- _Assigned task_: Your reply should consist only of the lines from the one holding "This screenshot has width=963, height=1712." to the last line of the data below, written out exactly and without pictures.
Extracted material Start Marker
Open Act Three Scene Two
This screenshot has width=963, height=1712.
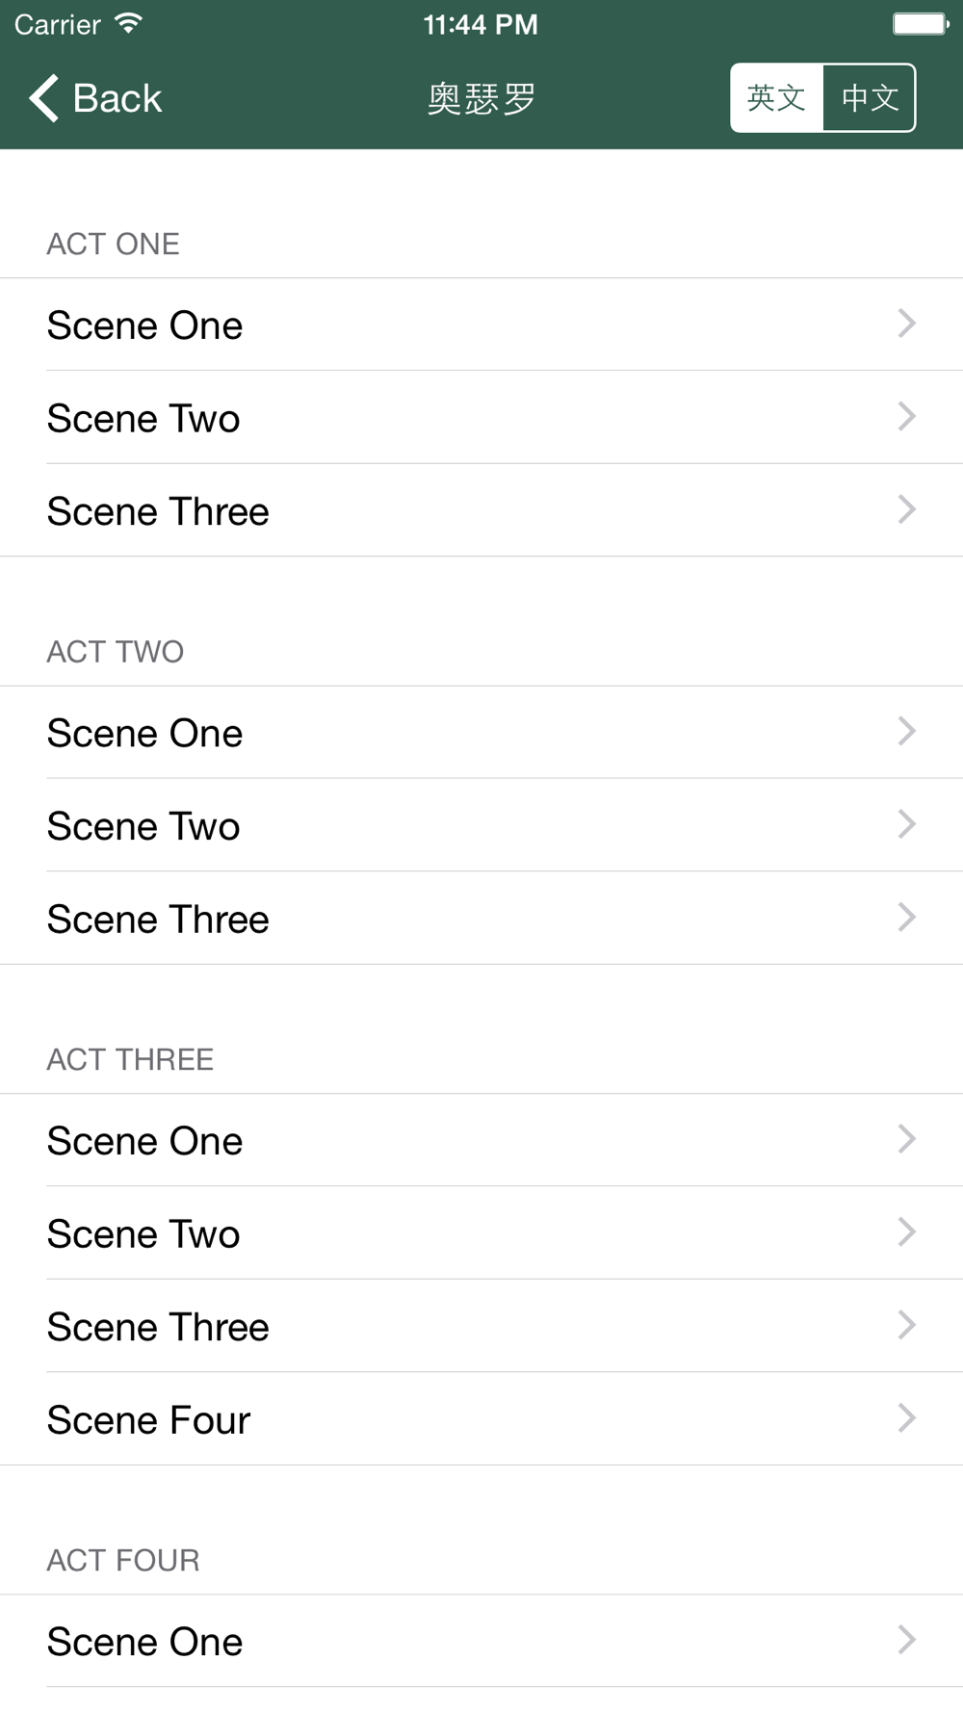tap(482, 1233)
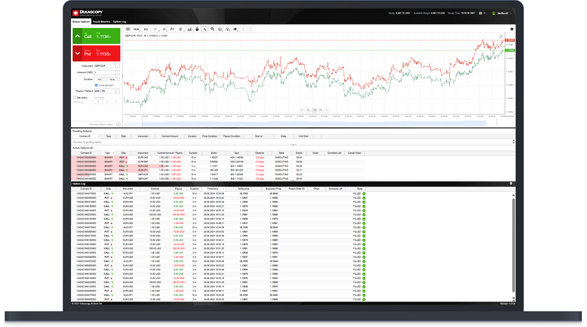Toggle the eye visibility icon in toolbar
Screen dimensions: 587x327
(x=235, y=29)
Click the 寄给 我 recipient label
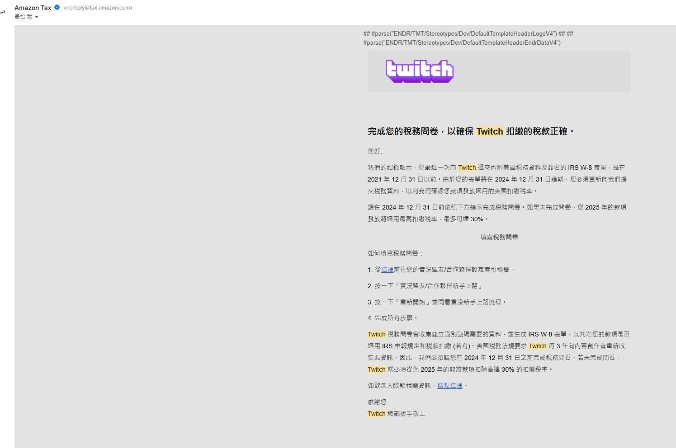This screenshot has width=676, height=448. [x=23, y=17]
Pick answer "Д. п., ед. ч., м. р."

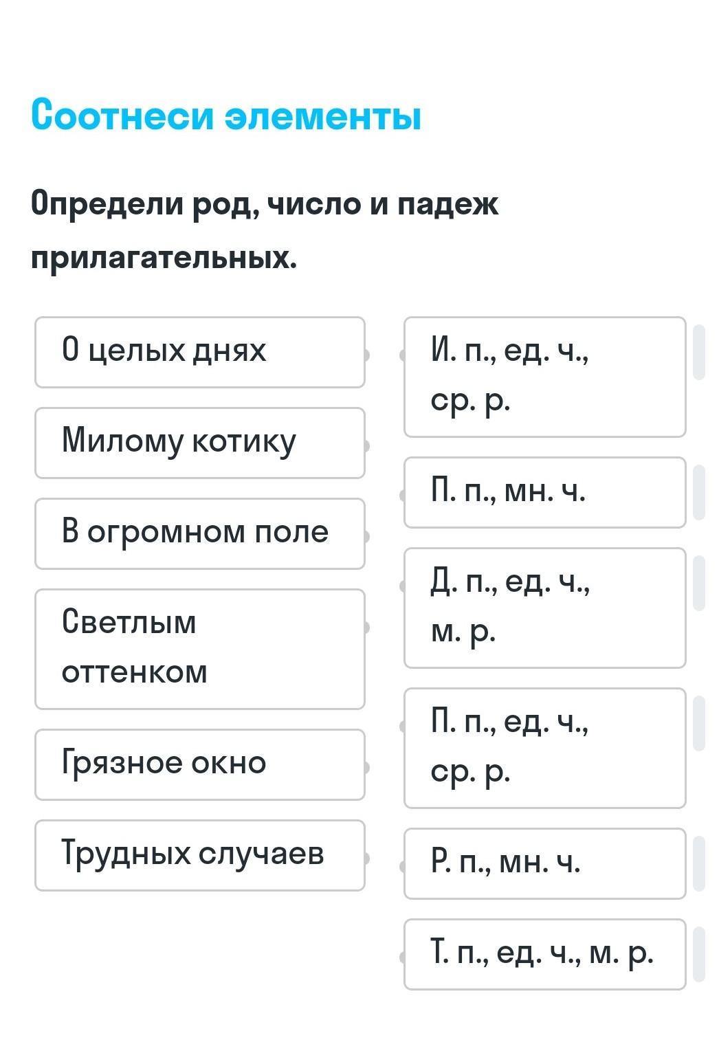544,608
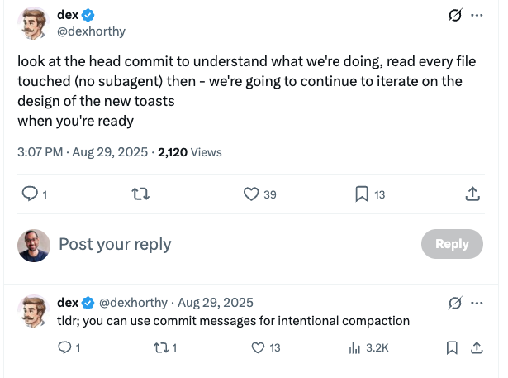The width and height of the screenshot is (508, 378).
Task: Open dex's profile avatar on main post
Action: point(34,23)
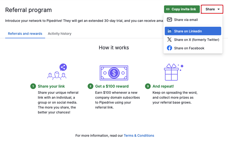Click the green step 1 number badge
The height and width of the screenshot is (142, 228).
33,86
Extracted material End Marker
- _Answer section_:
This screenshot has width=963, height=1712.
tap(482, 1233)
Toggle the eye visibility icon in toolbar
Screen dimensions: 587x327
(x=235, y=29)
Click the 寄给 我 recipient label
This screenshot has width=676, height=448. [x=23, y=17]
Pick answer "Д. п., ед. ч., м. р."

544,608
The width and height of the screenshot is (508, 378).
Task: Open dex's profile avatar on main post
Action: point(34,23)
Click the green step 1 number badge
The height and width of the screenshot is (142, 228).
33,86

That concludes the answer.